# TEXT SECTION:
● ● ● ● ●

Riegner performed the first excision of a carotid body tumor in 1886. The patient did not survive. In 1888, Maydl removed a carotid body tumor; his patient survived with hemiplegia and aphasia. In 1889, Albert was the first to excise a carotid body tumor successfully without ligating the carotid vessels.

 

 

     

Signs and Symptoms

       A characteristic feature of carotid body tumors is slow growth rate, which is reflected clinically by the delay between the first symptoms and the diagnosis, which averages between 4 and 7 years. A history spanning over 25 years is common. The median tumor doubling times (Td) is 7.13 years.

       A carotid body tumor usually presents as a lateral cervical neck mass, which is often less mobile in the craniocaudal direction because of its adherence to the carotid arteries. Is located lateral to the hyoid, whereas the vagal body tumors are found more cranially behind the ascending part of the mandible and sometimes project into the oropharynx? Many carotid body tumors are pulsatile by transmission from the carotid vessels or less commonly expand themselves, reflecting their extreme intrinsic vascularity. Sometimes a bruit may be heard by auscultation, but can disappear with carotid compression. The consistency of the tumor varies from soft and elastic to firm. Classically, it is not painful. 75% of patients are expected to develop cranial nerve palsy, predominantly of the vagal and hypoglossal nerves. Recurrent laryngeal nerve involvement occurs in 8% of cases.

● ● ● ● ●

# DATA BELOW:
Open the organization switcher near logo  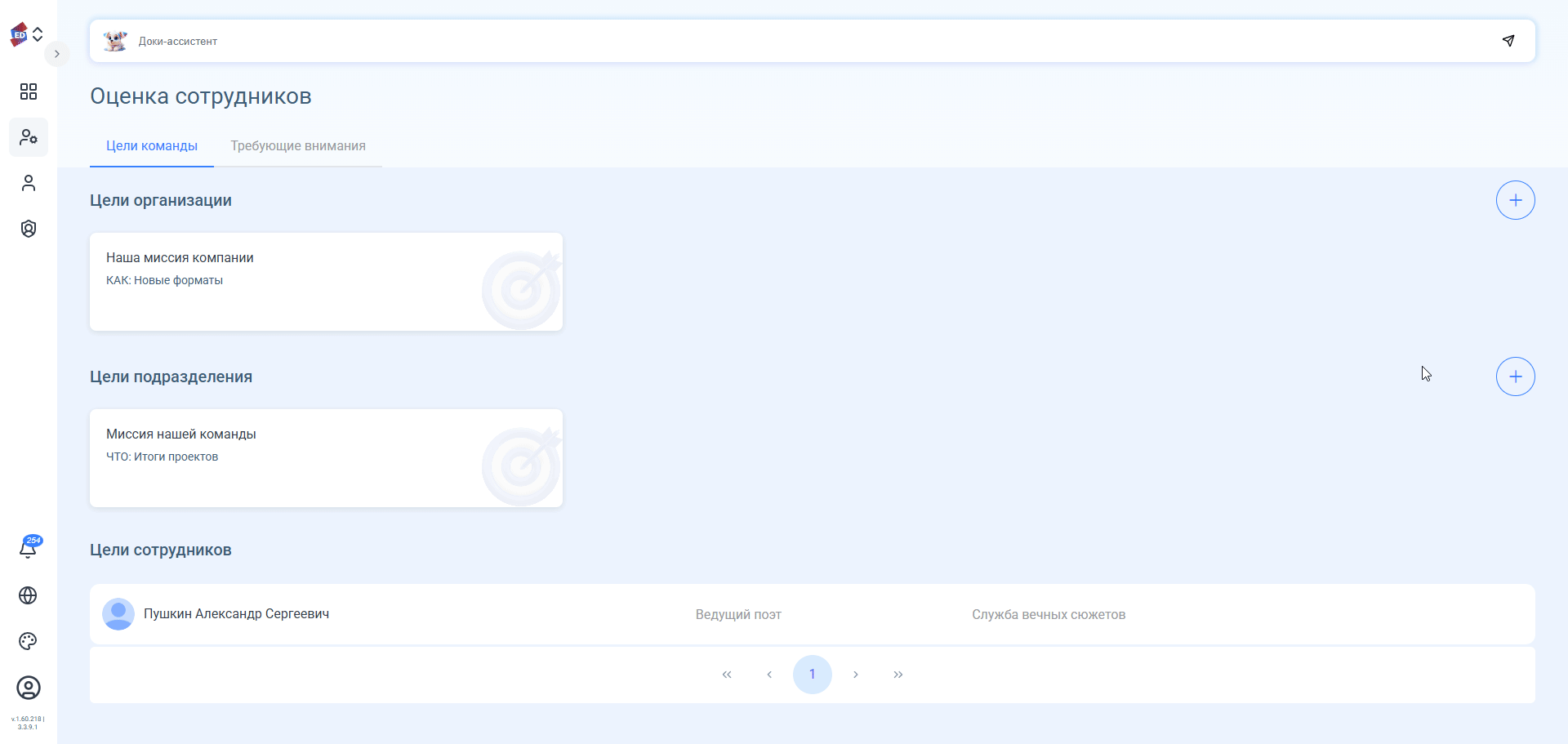tap(38, 34)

● ● ● ● ●

# EXERCISE AIM:
Copy out the part of the carotid body tumor text that begins at the words "Riegner performed the" and stops after "the carotid vessels.", word for word.

# EXERCISE RESPONSE:
Riegner performed the first excision of a carotid body tumor in 1886. The patient did not survive. In 1888, Maydl removed a carotid body tumor; his patient survived with hemiplegia and aphasia. In 1889, Albert was the first to excise a carotid body tumor successfully without ligating the carotid vessels.